Lors d’une rencontre récente avec la presse, les représentants du secteur de la minoterie ont réaffirmé leur engagement à collecter le blé tendre national, conformément au dispositif mis en place par l’État pour la campagne 2026, et ont fixé un objectif compris entre 15 et 20 millions de quintaux pour les deux mois de juin et juillet.
Les minotiers ont précisé que 80 % de ce volume devait être rassemblé avant le 15 juillet, ce qui, selon eux, placerait la collecte proche du record historique jamais atteint auparavant dans le pays, soulignant ainsi l’importance de la production locale pour l’équilibre du marché.
Le texte indique que la reprise des importations, prévue au début du mois d’août, ne sera pas automatique ; elle dépendra de l’évolution de la collecte de la récolte nationale et sera examinée par des commissions dédiées qui suivront de près les chiffres de collecte.
Les acteurs du secteur ont rappelé que les 2,3 millions de quintaux importés entre janvier et mai 2026 correspondaient aux besoins de la minoterie sur cette période, précisant qu’il ne s’agissait pas d’une importation massive mais d’un complément ponctuel à la production nationale.
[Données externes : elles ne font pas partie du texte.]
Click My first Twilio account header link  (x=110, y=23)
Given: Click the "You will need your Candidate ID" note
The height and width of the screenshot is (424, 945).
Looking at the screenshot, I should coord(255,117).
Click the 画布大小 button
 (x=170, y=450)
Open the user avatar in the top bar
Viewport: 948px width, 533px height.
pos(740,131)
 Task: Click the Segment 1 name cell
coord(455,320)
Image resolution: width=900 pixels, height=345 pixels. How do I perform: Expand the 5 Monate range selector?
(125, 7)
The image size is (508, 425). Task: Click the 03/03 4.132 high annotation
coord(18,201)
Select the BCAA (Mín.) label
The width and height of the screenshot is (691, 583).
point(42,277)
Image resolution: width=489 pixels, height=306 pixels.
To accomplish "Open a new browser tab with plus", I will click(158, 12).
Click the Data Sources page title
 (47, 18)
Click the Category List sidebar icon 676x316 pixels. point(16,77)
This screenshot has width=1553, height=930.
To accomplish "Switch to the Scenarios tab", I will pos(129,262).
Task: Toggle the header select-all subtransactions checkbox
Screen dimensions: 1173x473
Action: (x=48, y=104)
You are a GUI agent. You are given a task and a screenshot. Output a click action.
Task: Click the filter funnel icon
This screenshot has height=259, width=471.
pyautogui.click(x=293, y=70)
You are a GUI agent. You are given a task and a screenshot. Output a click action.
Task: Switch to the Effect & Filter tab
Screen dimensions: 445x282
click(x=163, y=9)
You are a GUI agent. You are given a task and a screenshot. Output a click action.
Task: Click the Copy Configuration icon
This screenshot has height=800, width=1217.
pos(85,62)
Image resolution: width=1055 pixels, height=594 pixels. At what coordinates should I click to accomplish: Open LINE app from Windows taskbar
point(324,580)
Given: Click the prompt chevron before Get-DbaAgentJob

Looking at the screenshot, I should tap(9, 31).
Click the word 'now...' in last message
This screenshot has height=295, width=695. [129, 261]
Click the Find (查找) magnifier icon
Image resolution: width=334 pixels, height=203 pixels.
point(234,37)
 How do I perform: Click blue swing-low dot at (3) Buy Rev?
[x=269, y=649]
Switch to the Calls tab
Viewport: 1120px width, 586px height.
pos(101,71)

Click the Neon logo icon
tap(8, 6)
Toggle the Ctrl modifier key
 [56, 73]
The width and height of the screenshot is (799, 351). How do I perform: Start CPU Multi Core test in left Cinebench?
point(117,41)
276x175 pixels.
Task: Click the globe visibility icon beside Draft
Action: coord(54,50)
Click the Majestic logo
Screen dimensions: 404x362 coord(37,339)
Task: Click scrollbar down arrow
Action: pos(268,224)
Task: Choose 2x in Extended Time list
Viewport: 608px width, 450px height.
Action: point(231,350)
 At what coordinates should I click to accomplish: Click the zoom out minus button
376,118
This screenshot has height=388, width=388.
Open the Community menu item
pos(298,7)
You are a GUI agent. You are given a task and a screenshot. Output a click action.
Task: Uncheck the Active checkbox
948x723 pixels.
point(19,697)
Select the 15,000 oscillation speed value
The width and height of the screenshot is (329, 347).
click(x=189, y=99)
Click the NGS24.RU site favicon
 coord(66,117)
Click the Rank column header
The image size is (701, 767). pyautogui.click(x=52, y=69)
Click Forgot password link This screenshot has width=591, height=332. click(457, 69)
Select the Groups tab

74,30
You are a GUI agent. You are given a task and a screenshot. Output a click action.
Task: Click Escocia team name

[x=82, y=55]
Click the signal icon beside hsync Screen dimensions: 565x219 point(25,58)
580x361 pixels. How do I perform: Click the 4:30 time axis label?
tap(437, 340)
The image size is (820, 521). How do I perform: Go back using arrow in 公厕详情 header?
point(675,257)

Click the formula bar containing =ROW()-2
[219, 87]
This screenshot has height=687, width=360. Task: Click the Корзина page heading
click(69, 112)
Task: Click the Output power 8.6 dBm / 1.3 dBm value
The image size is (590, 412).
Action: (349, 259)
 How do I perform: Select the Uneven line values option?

Concernant la qualité du blé national, les minotiers ont indiqué que, bien que la récolte de 2026 soit jugée de bonne qualité, le grain doit être stabilisé dans les silos avant d’être broyé, et parfois mélangé à d’autres origines pour atteindre les niveaux de protéines requis par certains usages industriels.
Les représentants ont souligné que la collecte du blé national était encadrée par l’État, qui a fixé les objectifs de volume, et que le respect de ces objectifs conditionne la décision de reprendre ou non les importations au mois d’août, ce qui place la collecte au cœur de la stratégie d’approvisionnement.
Le communiqué précise que le dispositif de collecte repose sur un suivi étroit par les autorités, avec des commissions qui analyseront les quantités effectivement rassemblées avant de statuer sur la nécessité d’importer davantage de blé pour combler d’éventuels déficits.
En cas de collecte inférieure aux objectifs, les minotiers ont indiqué que des mesures de stabilisation, incluant éventuellement des importations supplémentaires, pourraient être envisagées, bien que cela reste soumis à l’évaluation des commissions compétentes.
Les acteurs du secteur ont également mentionné que le blé national, une fois stocké, peut être mélangé à des céréales d’autres origines afin de répondre aux exigences de teneur en protéines pour certains produits, ce qui montre la flexibilité du système d’approvisionnement face aux variations de qualité.
Enfin, les minotiers ont rappelé que le succès de la collecte dépendra de la coopération des agriculteurs, du bon fonctionnement des silos et de la capacité logistique à acheminer le grain depuis les zones de production jusqu’aux sites de stockage avant la date butoir du 15 juillet.
Contexte
Le secteur de la minoterie au Maroc opère dans un cadre réglementé où l’État fixe des objectifs de collecte afin d’assurer la sécurité alimentaire et de limiter la dépendance aux importations, un contexte qui a conduit les acteurs à publier leurs engagements pour la campagne 2026.
Pourquoi c’est important
La capacité à atteindre le volume de collecte annoncé influencera directement la décision de reprendre les importations de blé en août, impactant ainsi les prix du pain et la stabilité du marché céréaliers pour les consommateurs marocains.
À suivre
L’évolution des chiffres de collecte publiés par les commissions avant le 15 juillet 2026.
La décision officielle de reprise ou non des importations de blé au début du mois d’août, qui dépendra des résultats de la collecte.
Ce que les sources ne disent pas encore
Les sources ne précisent pas les modalités exactes de suivi par les commissions, ni les critères précis qui déclencheront la reprise des importations, et ne donnent pas de détail sur les capacités de stockage ou les éventuels ajustements logistiques au-delà des engagements de volume.